Diary of Anais Nin, Volume 5
Page 4
I slipped it under my pillow like a sweet reward.
I had talked about my printing press, and the students dug out an old press which was lying inactive in the garage, and began printing poetry.
A few days later I received my first letter from Jim Herlihy and a story.
***
New York on my birthday, February si.
I had told my friends about the way Mexicans celebrate birthdays. How they rise at dawn and come to serenade one, so you will be born to music and the dawn. My poor New York friends got up before dawn on a bitter cold morning and rang my bell to serenade me.
In New York there were work and duties, but I was detached from them. I accepted a lecture at Houston, Texas. Signing books in a bookstore, being feted with a dinner, seeing a person I would like to know better, like someone you see out of a train window, and wistful that it should all be so swift and superficial. What do you leave of yourself? What do I remember? It passes too swiftly.
I return to Los Angeles for another book-signing party.
Los Angeles is not as deeply natural or joyous as Mexico, but the white houses, the palm trees and the sun give a feeling of lightness; people are tanned, they seem carefree, they prefer the beach to an exhibition, the beach to a concert, the beach to a theater. The cars shine and carry surfboards on their roofs. Or the drivers ride in bathing suits, with the top down, hair flying. There are parts of the beach which are deserted, rocks to sunbathe on. I am awakened by the singing of the mocking birds. They sing at night like Keats' nightingale. It is a forest of billboards, each bigger and louder than the next. It is Nathanael West's Hollywood, a fair, grotesque, vaudeville, a grade B film. The people on Hollywood Boulevard dress as though they bought their clothes in a thrift shop, a fur coat and sandals, slacks and gold shoes, satin waists and sport skirts. Dyed hair tired of being dyed. They live in boardinghouses, awaiting roles, jobs, stardom.

DATA SECTION:
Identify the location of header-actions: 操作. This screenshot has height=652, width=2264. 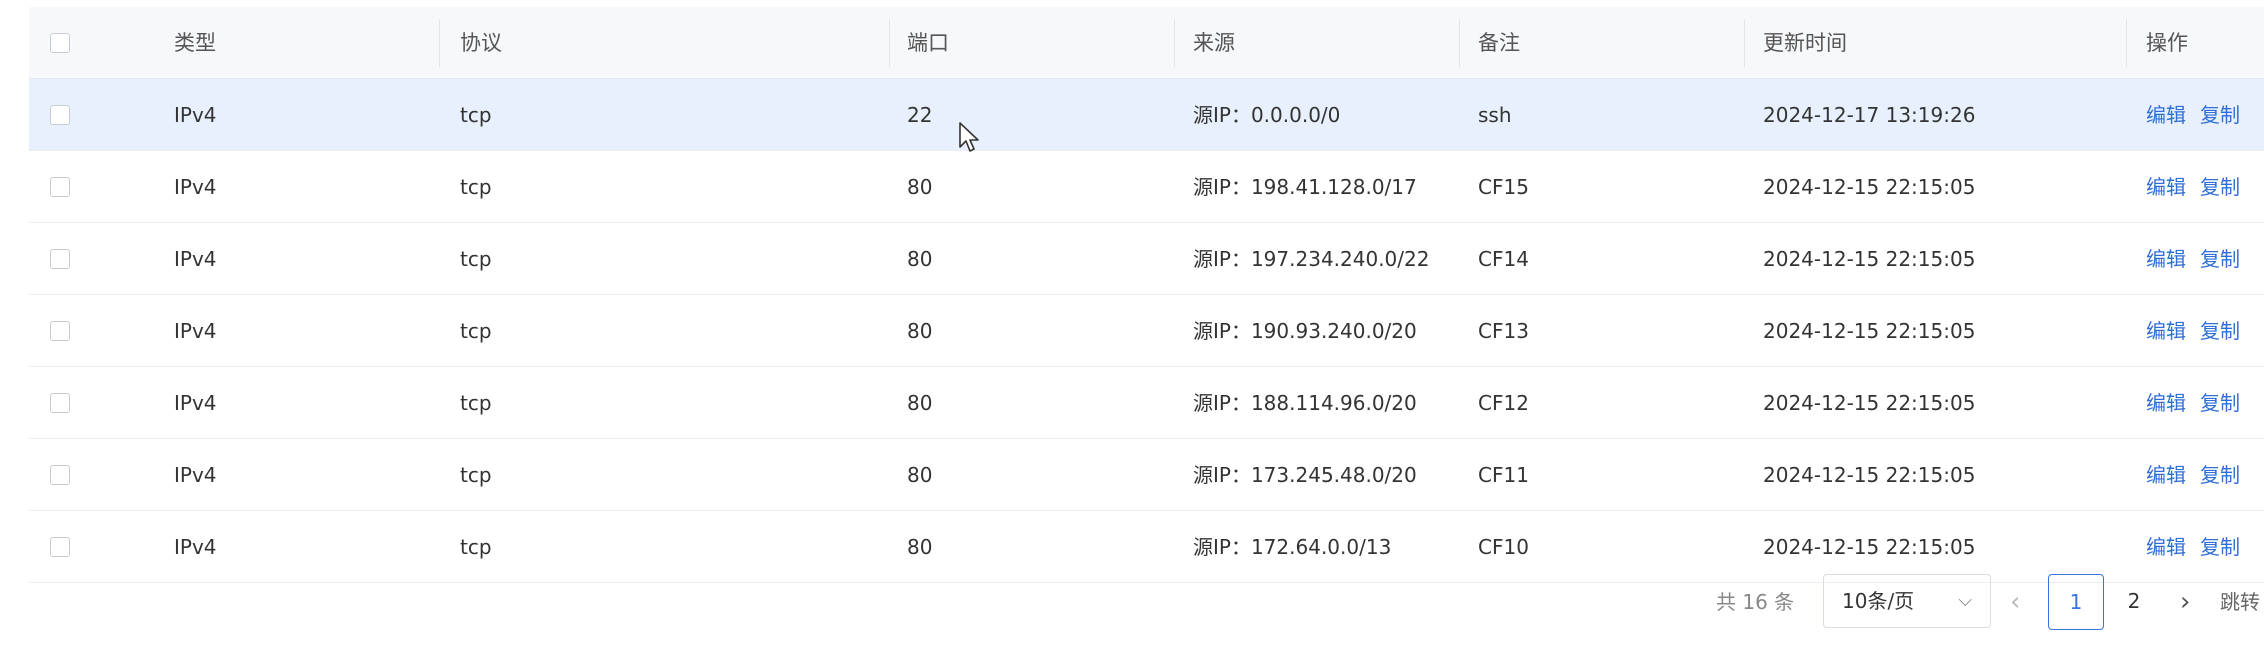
...
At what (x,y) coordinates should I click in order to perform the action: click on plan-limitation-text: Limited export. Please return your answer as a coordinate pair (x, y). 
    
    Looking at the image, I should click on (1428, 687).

WHAT THIS TASK INVOLVES: In the diary excerpt, what did the friends in New York do on the writer's birthday?

FINISHED TASK: They got up before dawn on a bitter cold morning and rang the writer's bell to serenade the writer.